=== Text shown ===
— begin —

# How high to hang 4x24 watt t5s over 30" long x 20" tall tank?



## JustLikeAPill (Oct 9, 2006)

I've got a nove extreme fixture with individual reflectors. It's 24 inches long but didn't know if I could hang it over a tank 30 inches long and 8 inches wide, and how high should it be to avoid shadows? I'm thinking of having a tank of these dimensions made and don't want to upgrade my lighting. 

What kind of plants would I be able to grow? I'd like to grow HC and eriocaulon if possible.

Would it be better to stick with a 60-p? I just added six inches to the dimensions of the 60-p in order to keep the ratio but would like a wider tank that's 18" wide. I also considered a 24x18x18 tank.

Thanks,

Clint


----------



## khanzer22 (Nov 30, 2009)

The light fixture (w/ T5HO bulbs) you have will give you very high light (4 bulbs on) even over a 30" long aquarium... I guess you should hang it at least about 6" high to cover the tank's area... 

Plant-wise, you can grow almost everything under this light in conjunction with pressurized CO2 and good fertilization...

I can't suggest/comment about ADA tanks because I don't have rimless tanks but would love to have one (hopefully!)


----------

— end —

=== Given exercise ===
Retype the part of the tank lighting thread starting at "Would it be" and ending at "the tank's area...". Rely only on the tank lighting thread.

(Word and item position data)

— begin —

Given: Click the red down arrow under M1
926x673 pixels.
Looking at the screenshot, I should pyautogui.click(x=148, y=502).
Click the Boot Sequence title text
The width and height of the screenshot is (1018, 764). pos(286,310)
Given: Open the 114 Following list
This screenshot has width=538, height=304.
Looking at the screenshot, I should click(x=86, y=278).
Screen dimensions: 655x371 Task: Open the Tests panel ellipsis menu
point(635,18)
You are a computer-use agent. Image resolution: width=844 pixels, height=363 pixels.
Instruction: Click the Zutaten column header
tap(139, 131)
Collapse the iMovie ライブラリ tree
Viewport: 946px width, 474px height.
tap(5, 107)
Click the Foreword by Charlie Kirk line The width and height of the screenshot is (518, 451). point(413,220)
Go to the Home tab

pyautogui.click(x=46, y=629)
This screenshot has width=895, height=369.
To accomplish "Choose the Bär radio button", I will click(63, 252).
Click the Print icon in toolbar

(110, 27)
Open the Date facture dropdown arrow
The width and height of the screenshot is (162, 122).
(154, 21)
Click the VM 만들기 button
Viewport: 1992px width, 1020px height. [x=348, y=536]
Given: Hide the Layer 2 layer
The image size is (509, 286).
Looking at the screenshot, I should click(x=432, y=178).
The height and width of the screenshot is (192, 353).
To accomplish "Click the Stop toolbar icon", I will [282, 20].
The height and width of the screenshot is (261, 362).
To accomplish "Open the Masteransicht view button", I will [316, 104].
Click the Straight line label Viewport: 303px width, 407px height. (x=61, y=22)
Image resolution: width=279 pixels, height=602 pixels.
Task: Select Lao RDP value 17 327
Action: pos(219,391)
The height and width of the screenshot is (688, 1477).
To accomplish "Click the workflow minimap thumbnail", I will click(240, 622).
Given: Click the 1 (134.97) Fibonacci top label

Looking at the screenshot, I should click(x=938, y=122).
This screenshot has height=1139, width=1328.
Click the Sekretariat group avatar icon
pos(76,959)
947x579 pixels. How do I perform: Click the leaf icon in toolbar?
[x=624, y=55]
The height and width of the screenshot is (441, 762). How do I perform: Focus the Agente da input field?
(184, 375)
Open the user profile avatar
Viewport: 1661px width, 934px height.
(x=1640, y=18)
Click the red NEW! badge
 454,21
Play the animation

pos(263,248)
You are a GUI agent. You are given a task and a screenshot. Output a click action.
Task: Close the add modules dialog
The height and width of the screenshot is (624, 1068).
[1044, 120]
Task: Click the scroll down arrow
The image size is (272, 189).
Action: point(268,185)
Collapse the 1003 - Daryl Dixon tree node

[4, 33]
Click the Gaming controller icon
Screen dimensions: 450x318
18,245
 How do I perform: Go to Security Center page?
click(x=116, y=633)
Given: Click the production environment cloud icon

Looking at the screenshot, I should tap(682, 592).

— end —

=== The reply ===
Would it be better to stick with a 60-p? I just added six inches to the dimensions of the 60-p in order to keep the ratio but would like a wider tank that's 18" wide. I also considered a 24x18x18 tank.

Thanks,

Clint


----------



## khanzer22 (Nov 30, 2009)

The light fixture (w/ T5HO bulbs) you have will give you very high light (4 bulbs on) even over a 30" long aquarium... I guess you should hang it at least about 6" high to cover the tank's area...